Some light reading
I haven’t updated in a while. I’m currently taking final exams for this year so I’m using that as an excuse! I will be finished in just over a week though and will be making more regular posts. Here are some articles I’ve accumulated over the last week or two.
Larry David: Still full of enthusiasm for ‘Curb Your Enthusiasm’ from The Canadian Press is a short little interview that is entertaining at the least. On doing another season Larry says,
“I had such a good time this year, I think I’d probably like to do it again,” he says. “My only issue is my face. I’ve got to edit this show and look at my face six to eight hours a day. Most people just look at their face when they’re looking in the mirror. I’ve got to see it all day long.”
Another year would be fun, except for “this big bald head,” he sighs, shaking it. “It’s big and it’s bald. I gotta take that into consideration, too.”
Melanie Chartoff, wrote on Jewlarious.com about how “Taking on Larry’s life for a summer — along with his neighbor Kenny “Kramer” — made me appreciate my own.” This is a really interesting read about what Larry was like before his success with Seinfeld and also about the “real Kramer”.
The Palm Beach Post has an interview with Richard Lewis. He talks mostly about his stand-up career but does comment on how much he enjoys working with Larry on Curb:
“Larry’s a phenomenally gifted stand-up. No one knows that. He’s stormed offstage more times than he’s been on, if he didn’t get the audiences’ undivided attention,” Lewis says.
“‘You just ordered a scotch! How dare you!’ But (the show) is a dream come true. Everybody has something to complain about. But I really love what I’m doing. To be able to have done Carnegie Hall, all these specials, and Curb.

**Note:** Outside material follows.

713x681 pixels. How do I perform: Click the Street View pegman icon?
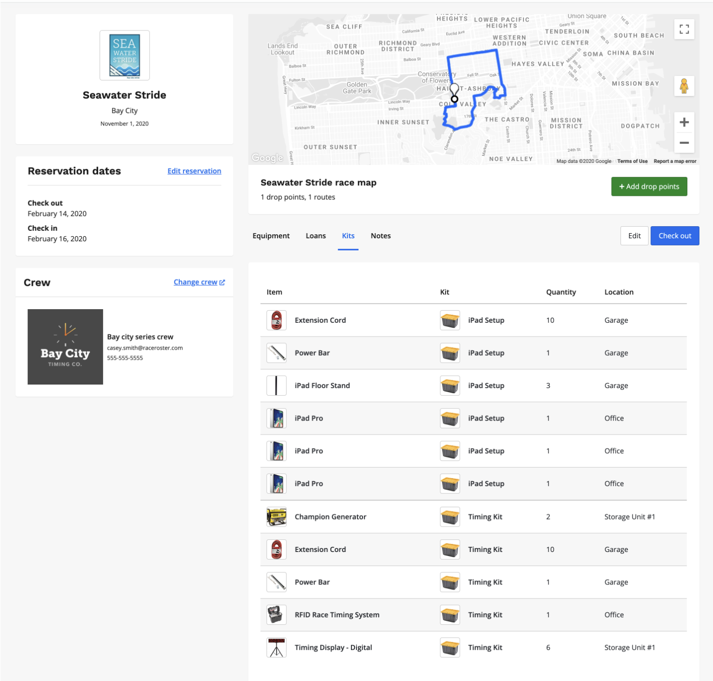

It’s a gift.”
Finally, here is a very interesting read from Jacob Ward of The New Yorker detailing how psychiatrist David Roberts found Curb Your Enthusiasm to be “television’s purest expression of social dysfunction”. Roberts considers Larry David to be the perfect proxy for a schizophrenic person. When contacted about it Larry had this to say:
“It just deals with how you’re supposed to behave. A lot of the time, it’s just me expressing myself freely. I knew that my own mental health was problematic, but should I be worried? I mean, I blow up, too! Is this something undiagnosed? Do I need to see a clinical psychologist?”